Vascular disease in Canada – Risk factors and quality indicators
Dr. Jack Tu, Institute for Clinical Evaluative Sciences
Dr. William Hogg, University of Ottawa
Dr. Sharon Johnston, University of Ottawa
Dr. Dennis Ko, Institute for Clinical Evaluative Sciences
Dr. Sacha Bhatia, University of Toronto
Therese Stukel, Institute for Clinical Evaluative Sciences
This application will address Priorities 1 and 3 of Research Theme 1 of the Canadian Vascular Network – Improving Prevention and Management of Vascular Conditions. Measuring the burden of vascular diseases in Canada is challenging as there is no one complete source of this information. Rather, multiple data sets are used to assemble the required information, each with its own associated strengths and limitations. Furthermore, although quality indicators for vascular prevention have been proposed by different organizations, it remains uncertain which indicators can be accurately measured on an ongoing and timely basis in Canada.

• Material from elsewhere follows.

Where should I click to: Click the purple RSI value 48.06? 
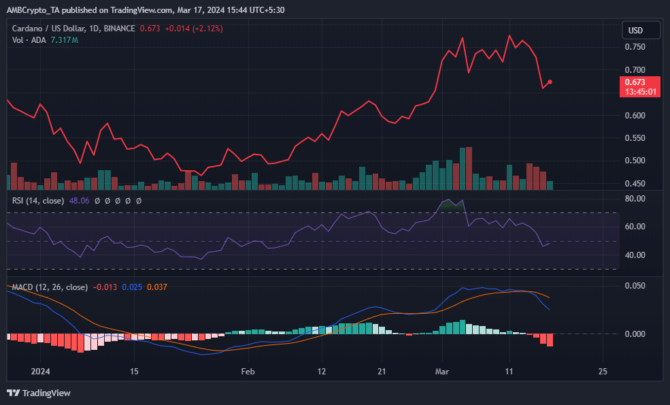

In this initiative, Dr. Jack Tu, Network Investigator, and colleagues from the Cardiovascular Health in Ambulatory Care Research Team (CANHEART) and the Institute for Clinical Evaluative Sciences (ICES) will work with the Canadian Vascular Network to measure the baseline prevalence of major vascular risk factors in millions of Canadians using the CANHEART cohort. This unique cohort was created by linking together several population-based databases available to the CANHEART team, at ICES. As part of this grant, the group will also identify, define, and validate a set of measurable population-based quality indicators that can be used for ongoing surveillance of vascular health, disease management and outcomes. Building upon recent, related initiatives led by Dr. Tu including the Canadian Cardiovascular Society’s (CCS) International Environmental Scan of Cardiovascular Quality Indicators and Best Practices for Quality Indicator development; the CANHEART Health Index – a tool designed to measure vascular health in Canada in support of the Heart and Stroke Foundation of Canada’s 2020 Mission Impact Goals; and the CCORT Canadian CV Atlas, the proposed research will lay the foundation for future studies by the Canadian Vascular Network aimed at improving vascular health, disease prevention and management in Canada.